A proposal to merge the Massachusetts Turnpike Authority, MassHighway and the Department of Conservation and Recreation's roadway management and maintenance arm into one entity is expected to be filed later this week, Downing. The new entity would be called "Mass Trans," or Massachusetts Transportation.
"These are fiefdoms that have built up over time and, in being allowed to continue to exist, they've cost the taxpayers money in the form of duplication of services," Downing said.
"We in the Senate don't think it's responsible or appropriate to talk about revenues until we have established that the transportation system we have in the commonwealth is the most effective and efficient possible."
Downing argued that consolidation would result in fewer personnel getting more done for less money, more efficiency in planning and executing projects, and less spending on equipment and supplies. Once that has been achieved, then "the most equitable" sources of revenue could be identified to close the transportation funding gap.
State Rep. William "Smitty" Pignatelli, D-Lenox, is a member of a new House task force that is studying the state's transportation issues.
"Right now I am adamantly opposed to any increase in the gas tax whatsoever," he said. "I don't think we can tax ourselves out of this problem. And unless we get our fair share of it in the Berkshires, I will not vote for one."
The debts incurred by the Big Dig and the MBTA should be fully investigated before substantial revenue sources can be identified, Pignatelli said.
"Until we get to the root of the problems of what caused this financial mess to begin with, I think a tax is the wrong message to send at this point," he said.
Gov. Deval L. Patrick maintains that any talk of gas-tax hikes or increased tolls must be part of a discussion on comprehensive, multi-year transportation reform, according to administration spokeswoman Rebecca Deusser.
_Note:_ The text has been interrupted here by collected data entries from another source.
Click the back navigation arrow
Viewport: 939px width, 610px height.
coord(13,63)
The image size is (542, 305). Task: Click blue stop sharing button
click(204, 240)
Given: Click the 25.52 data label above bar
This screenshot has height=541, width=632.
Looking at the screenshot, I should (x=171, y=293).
The newly appointed transportation secretary, James A. Aloisi Jr., is in the process of hammering out a reform package that is likely to be unveiled this month, said spokesman Clark Jessen.
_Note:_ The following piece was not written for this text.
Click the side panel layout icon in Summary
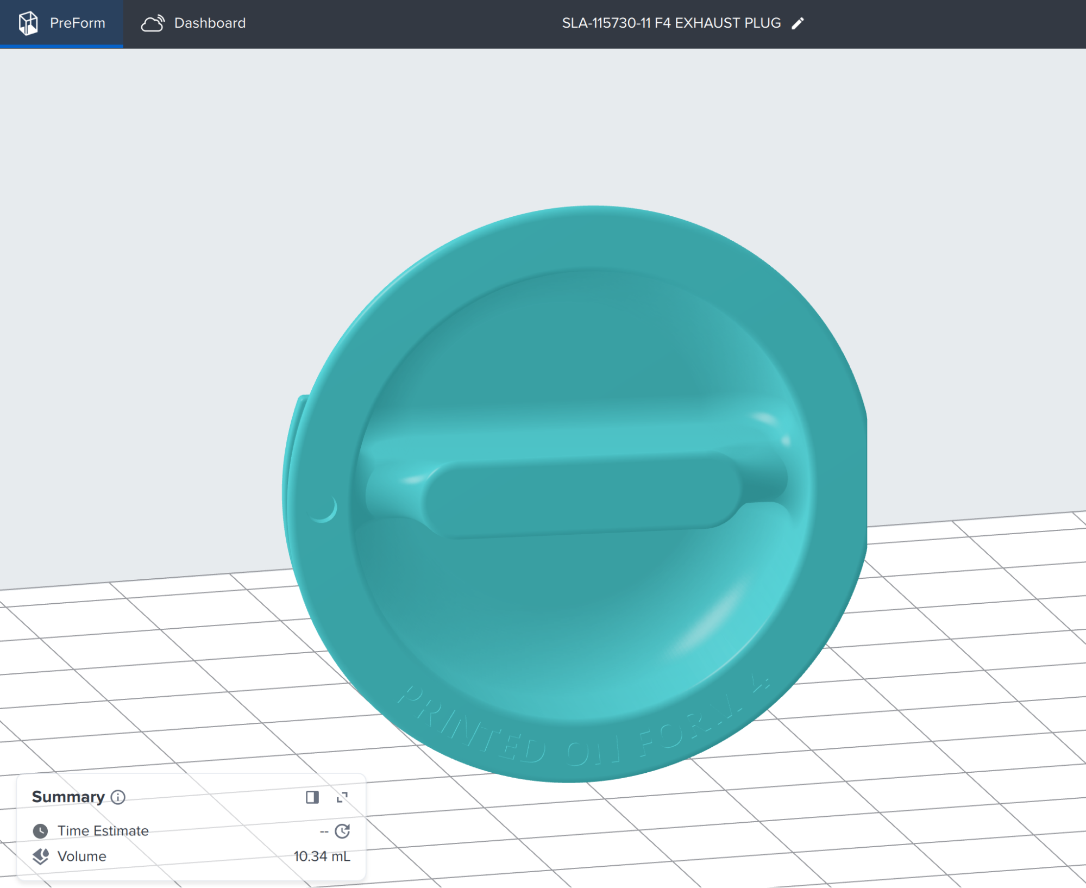Screen dimensions: 1086x888 [x=311, y=797]
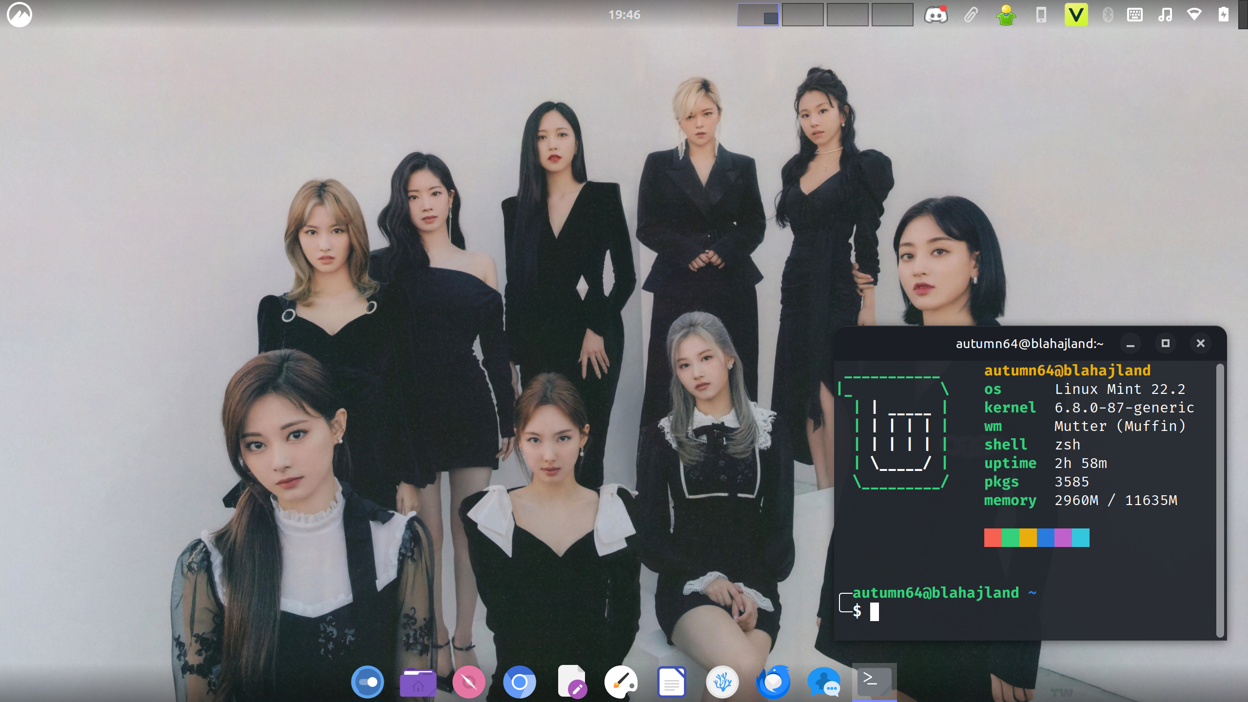This screenshot has width=1248, height=702.
Task: Open the paint palette drawing app
Action: [x=621, y=682]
A local environmentalist, who noted that, while taxes will increase the price of gas and therefore reduce its demand, it is also a regressive tax, likely to hurt lower-income families who can't afford the additional burden.
"In principal, I ... feel that a very good way of controlling greenhouse gases is to make the emissions more expensive by increasing the price of carbon-based fuel," said Tom Stokes, coordinator of the Climate Crisis Coalition based in Lee. "However, we have to recognize that this puts working people at a disadvantage because they pay a relatively higher amount of their household income toward fuel."